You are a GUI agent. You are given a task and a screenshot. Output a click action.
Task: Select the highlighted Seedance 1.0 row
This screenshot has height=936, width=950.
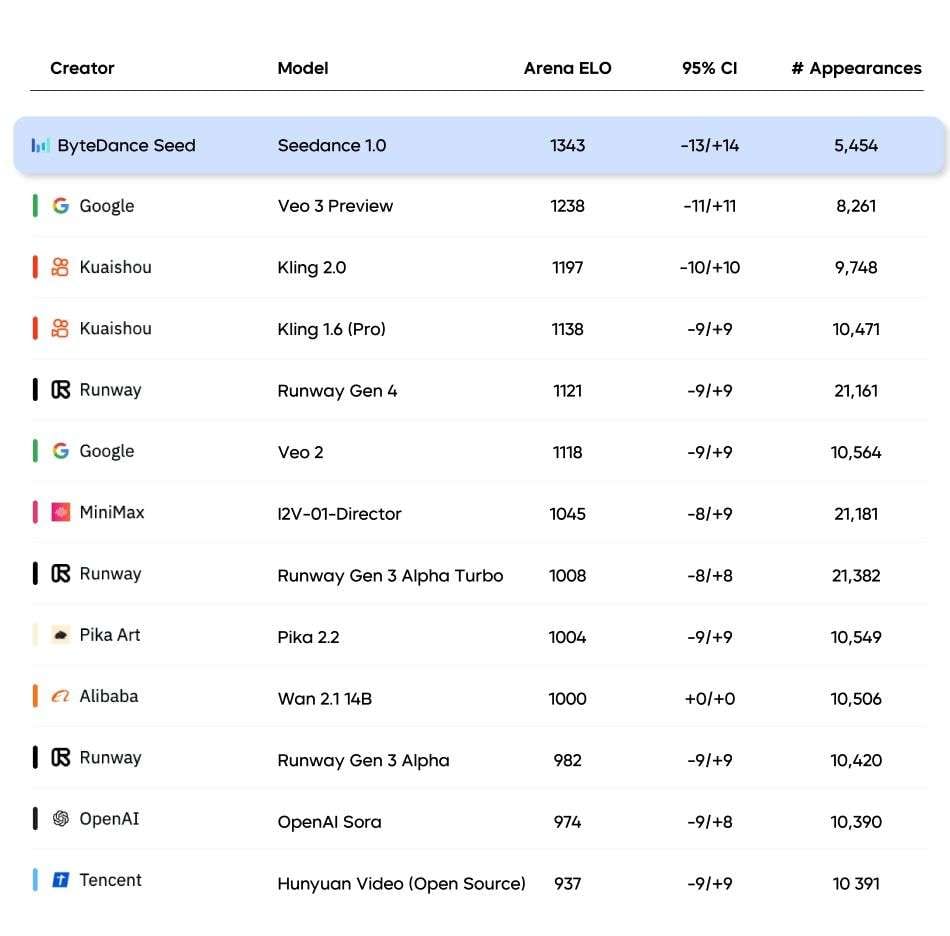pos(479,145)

--

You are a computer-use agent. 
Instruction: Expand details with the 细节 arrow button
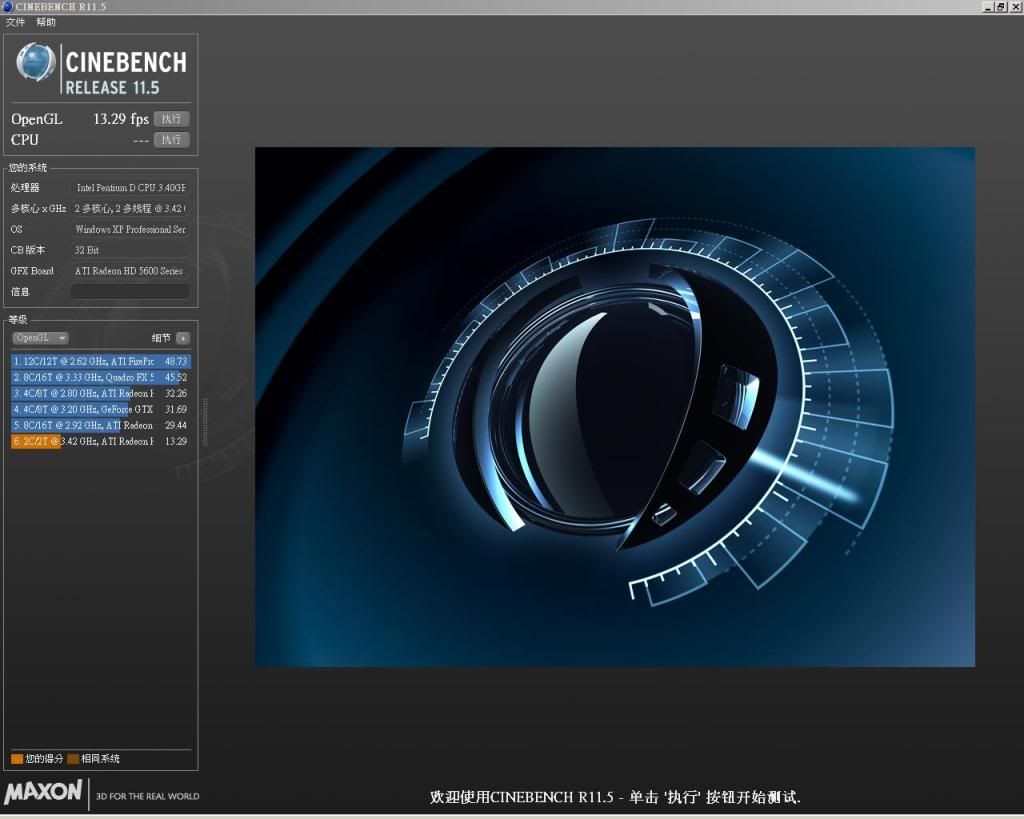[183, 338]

- Work instructions
Your answer should be a single number: how many lines in the listing above contain "agent"?

- Solution to this exercise
2